# DATA SHOWN:
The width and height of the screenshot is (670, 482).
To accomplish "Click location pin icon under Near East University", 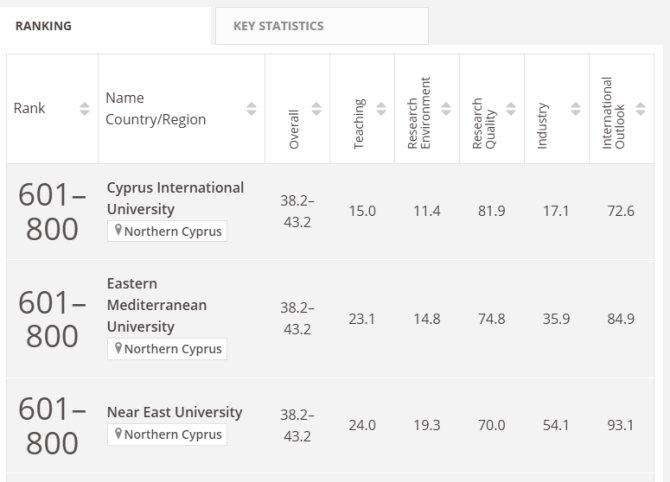I will (x=118, y=435).
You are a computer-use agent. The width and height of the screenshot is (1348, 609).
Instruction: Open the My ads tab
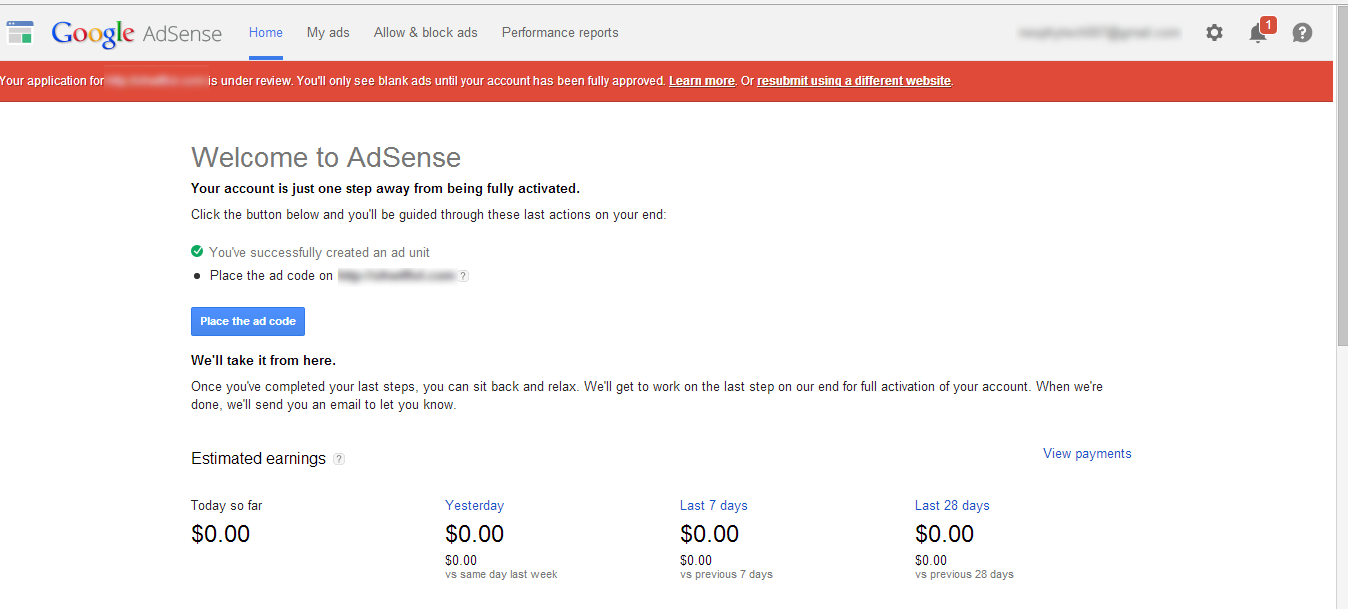click(x=328, y=33)
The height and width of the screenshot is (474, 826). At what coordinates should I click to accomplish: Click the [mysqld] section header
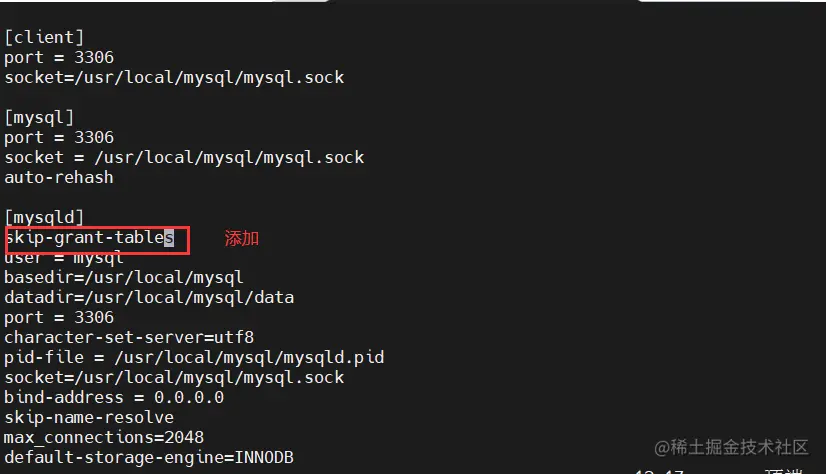pos(38,218)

# WHAT THE TASK ASKS:
Transcribe exactly the lines running from the line with "Instruction: Open the My ads tab" to the last line of the entries. Pictures stay out of the copy.

# TASK RESPONSE:
Instruction: Open the My ads tab
click(x=328, y=33)
The height and width of the screenshot is (474, 826). At what coordinates should I click to accomplish: Click the [mysqld] section header
pos(38,218)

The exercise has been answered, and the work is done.